▶ _What you will do_: Go through the records and restate them word for word, omitting images.

▶ _Record excerpts_:
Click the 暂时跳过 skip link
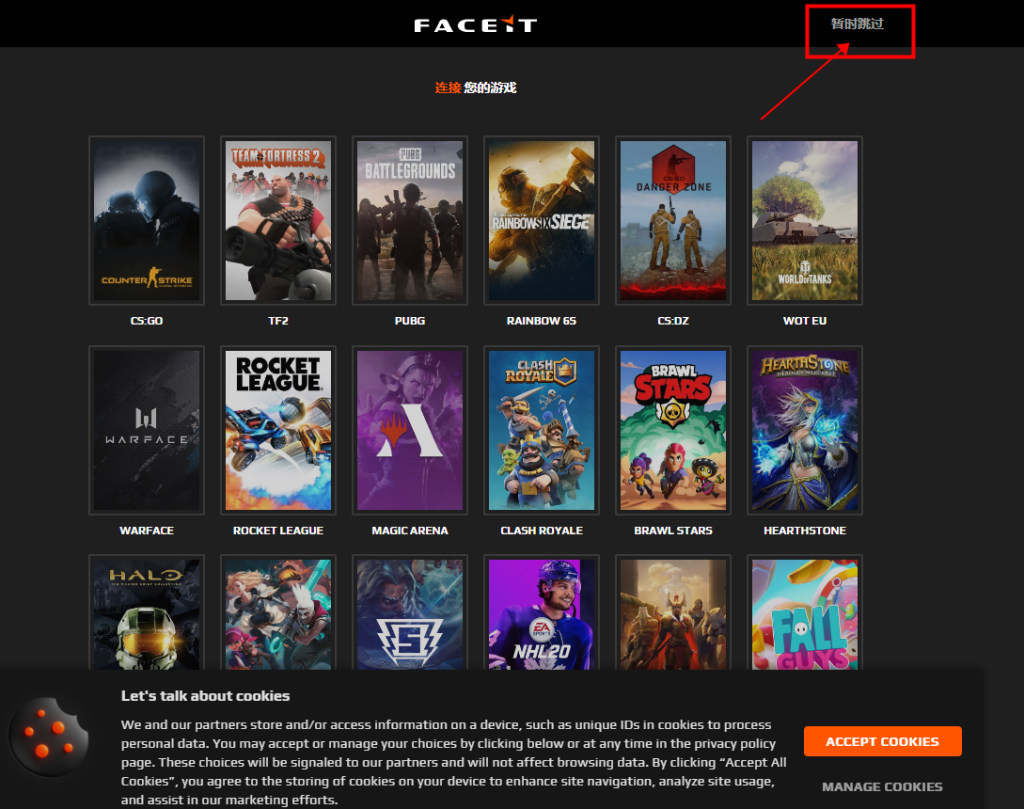857,23
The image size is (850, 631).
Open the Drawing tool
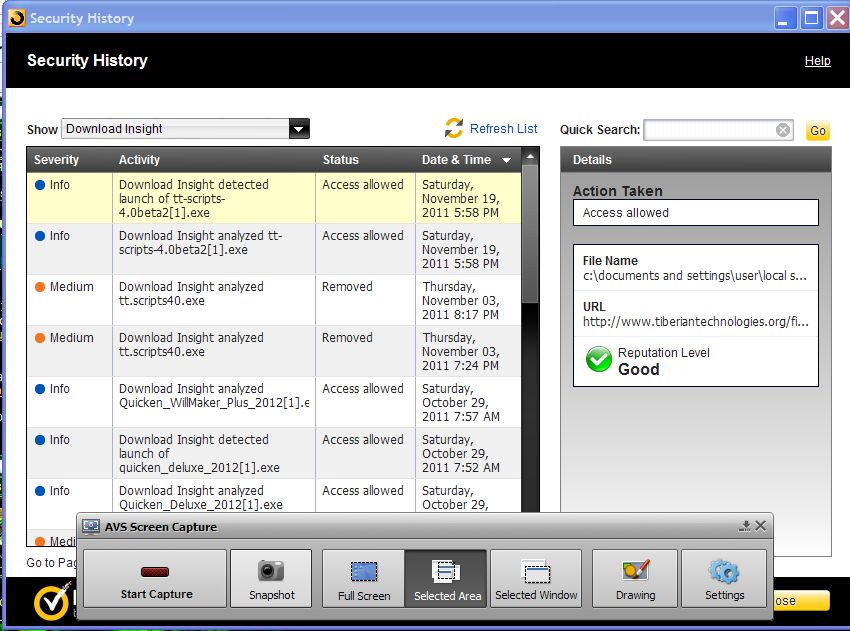coord(635,578)
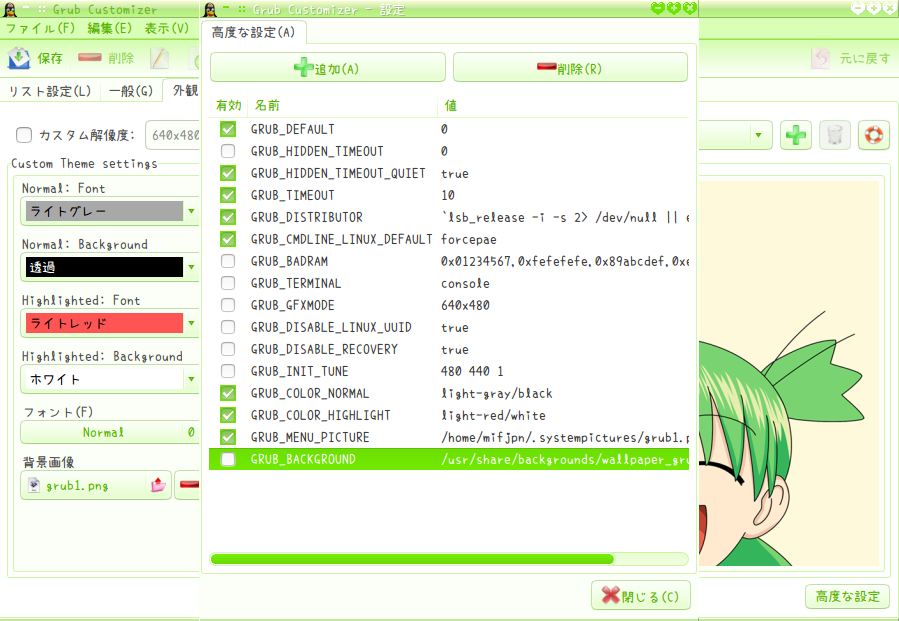Image resolution: width=899 pixels, height=621 pixels.
Task: Click the lifebuoy help icon
Action: pos(873,135)
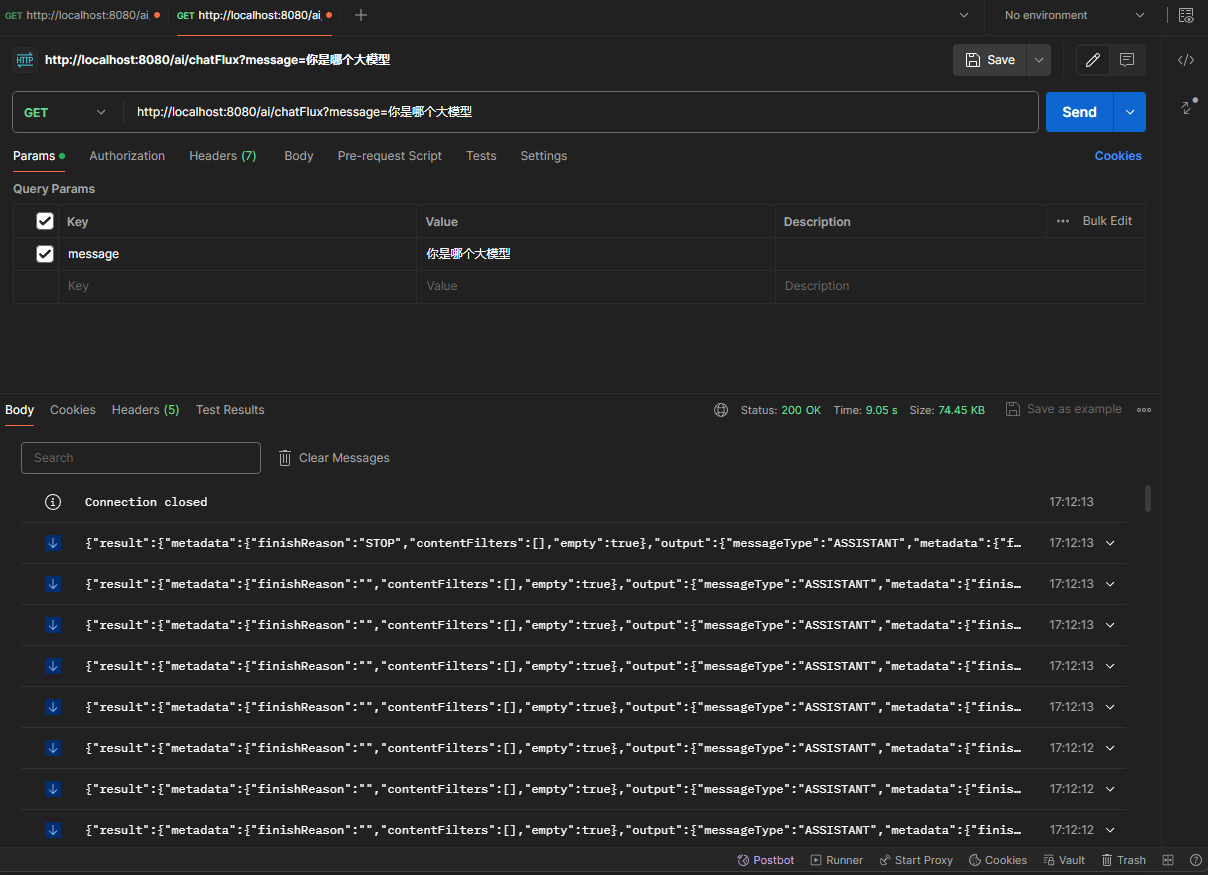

▶ _Task output_:
Click the 暂时跳过 skip link
857,23
The image size is (850, 631).
Open the Drawing tool
coord(635,578)
Image resolution: width=899 pixels, height=621 pixels.
Task: Click the lifebuoy help icon
Action: pos(873,135)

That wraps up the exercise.